Peter Hart, the president of Hart Research, said job security is no longer the magnet for public-sector jobs that it used to be. Younger employees look for career opportunities, he said, but believe a government career leaves little advancement opportunity.

Hart said one solution is tapping into young peoples' patriotism.

"They think, `I'm afraid I'm going to be stuck as a bureaucrat,' and when you talk them through it, their faces light up," he said. "People no longer look at the government as `the government,' but `our government.' People under age 30 have come positively through Sept. 11."

Stier agreed that retaining employees must be addressed. Compensating workers more on their performance and less on seniority would help keep workers from leaving for higher-paying jobs in private industries, he said.

"Retainment is the opposite of recruitment," Stier said. "You really need to re-recruit your existing talent and get them to stay."

Jocelyn Talbot, the senior vice president for Monster.com government solutions, said 2,000 to 3,000 federal jobs posted in the past six months received thousands of inquiries. She could not say how many people applied to the open positions.

Similar online job sites have also looked to the federal government as potential clients. Ernie Kueffner, the director of client services for HotJobs.com, said the partnership would not affect his company's ability to sell listings to the government.

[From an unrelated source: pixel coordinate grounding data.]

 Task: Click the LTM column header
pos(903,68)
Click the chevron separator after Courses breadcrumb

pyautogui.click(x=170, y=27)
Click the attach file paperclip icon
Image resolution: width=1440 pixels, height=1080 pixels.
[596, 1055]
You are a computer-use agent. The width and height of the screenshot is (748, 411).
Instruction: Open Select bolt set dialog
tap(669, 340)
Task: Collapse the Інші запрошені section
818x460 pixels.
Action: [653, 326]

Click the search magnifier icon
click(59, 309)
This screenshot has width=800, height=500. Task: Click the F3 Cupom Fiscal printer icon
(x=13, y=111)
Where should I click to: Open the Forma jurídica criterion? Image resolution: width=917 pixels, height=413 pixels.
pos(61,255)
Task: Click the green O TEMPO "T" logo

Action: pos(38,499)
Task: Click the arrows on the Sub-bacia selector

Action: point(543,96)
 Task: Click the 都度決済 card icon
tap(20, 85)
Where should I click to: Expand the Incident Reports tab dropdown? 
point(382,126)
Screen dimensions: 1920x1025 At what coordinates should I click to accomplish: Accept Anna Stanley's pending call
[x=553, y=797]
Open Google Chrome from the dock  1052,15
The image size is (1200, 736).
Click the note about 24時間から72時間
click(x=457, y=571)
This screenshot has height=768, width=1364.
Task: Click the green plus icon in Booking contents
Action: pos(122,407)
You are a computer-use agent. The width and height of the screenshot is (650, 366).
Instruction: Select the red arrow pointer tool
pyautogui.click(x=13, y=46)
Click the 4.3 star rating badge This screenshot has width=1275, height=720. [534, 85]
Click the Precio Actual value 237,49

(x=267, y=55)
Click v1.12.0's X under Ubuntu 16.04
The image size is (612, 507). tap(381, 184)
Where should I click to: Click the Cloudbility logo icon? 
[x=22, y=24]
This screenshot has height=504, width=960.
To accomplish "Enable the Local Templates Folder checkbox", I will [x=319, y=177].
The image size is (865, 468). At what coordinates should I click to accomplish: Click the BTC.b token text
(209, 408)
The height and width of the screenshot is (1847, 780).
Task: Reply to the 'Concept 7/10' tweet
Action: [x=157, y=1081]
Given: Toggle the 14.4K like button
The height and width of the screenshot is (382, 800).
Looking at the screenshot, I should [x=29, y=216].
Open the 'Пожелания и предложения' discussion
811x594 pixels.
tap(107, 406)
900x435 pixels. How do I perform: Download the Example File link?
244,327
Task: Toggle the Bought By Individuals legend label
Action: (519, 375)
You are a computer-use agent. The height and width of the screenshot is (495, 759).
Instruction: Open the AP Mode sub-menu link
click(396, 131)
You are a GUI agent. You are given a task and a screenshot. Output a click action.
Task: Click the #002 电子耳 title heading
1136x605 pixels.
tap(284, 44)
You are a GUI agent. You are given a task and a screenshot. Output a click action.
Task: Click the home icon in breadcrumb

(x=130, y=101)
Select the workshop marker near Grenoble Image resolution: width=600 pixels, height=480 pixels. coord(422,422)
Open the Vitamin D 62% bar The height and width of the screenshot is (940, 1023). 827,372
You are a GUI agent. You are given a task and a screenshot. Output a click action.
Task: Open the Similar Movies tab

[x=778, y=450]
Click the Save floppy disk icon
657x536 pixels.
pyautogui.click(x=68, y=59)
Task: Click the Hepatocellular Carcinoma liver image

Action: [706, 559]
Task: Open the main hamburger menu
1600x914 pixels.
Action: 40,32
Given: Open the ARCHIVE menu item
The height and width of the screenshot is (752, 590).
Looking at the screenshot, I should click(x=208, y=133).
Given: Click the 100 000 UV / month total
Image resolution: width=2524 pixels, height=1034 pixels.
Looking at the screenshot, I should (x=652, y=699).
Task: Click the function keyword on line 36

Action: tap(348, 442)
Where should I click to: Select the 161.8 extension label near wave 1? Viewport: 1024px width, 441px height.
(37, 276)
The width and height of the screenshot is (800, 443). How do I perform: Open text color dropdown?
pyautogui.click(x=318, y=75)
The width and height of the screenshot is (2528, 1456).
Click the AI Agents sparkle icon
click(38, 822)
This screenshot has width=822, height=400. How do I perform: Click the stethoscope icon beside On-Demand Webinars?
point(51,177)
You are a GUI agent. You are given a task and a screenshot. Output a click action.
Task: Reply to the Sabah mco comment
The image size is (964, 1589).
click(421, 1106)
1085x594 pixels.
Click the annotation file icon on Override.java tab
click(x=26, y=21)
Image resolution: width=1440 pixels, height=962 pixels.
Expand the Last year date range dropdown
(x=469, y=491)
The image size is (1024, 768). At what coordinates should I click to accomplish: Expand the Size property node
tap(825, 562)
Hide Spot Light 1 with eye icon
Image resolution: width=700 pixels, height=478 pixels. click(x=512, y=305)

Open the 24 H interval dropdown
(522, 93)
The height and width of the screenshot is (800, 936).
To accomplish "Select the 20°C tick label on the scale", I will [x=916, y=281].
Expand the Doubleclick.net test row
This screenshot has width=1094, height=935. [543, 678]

"This is one of many initiatives to come," he said. "We have 100 percent intent in being a major participant. The federal market is now understanding the range e-recruitment captures."

Taylor said that the degree of patriotism felt by Americans decades ago no longer exists. But young people can still be lured into government jobs, with the right pitch and the right mix of information, he said.

"We need to move from the Kennedy-era, `Ask not what your country can do,'" Taylor said. "That's important, but we need to move from emotional to best practice.

"In order to survive, we need to get some best practices in the government," he said.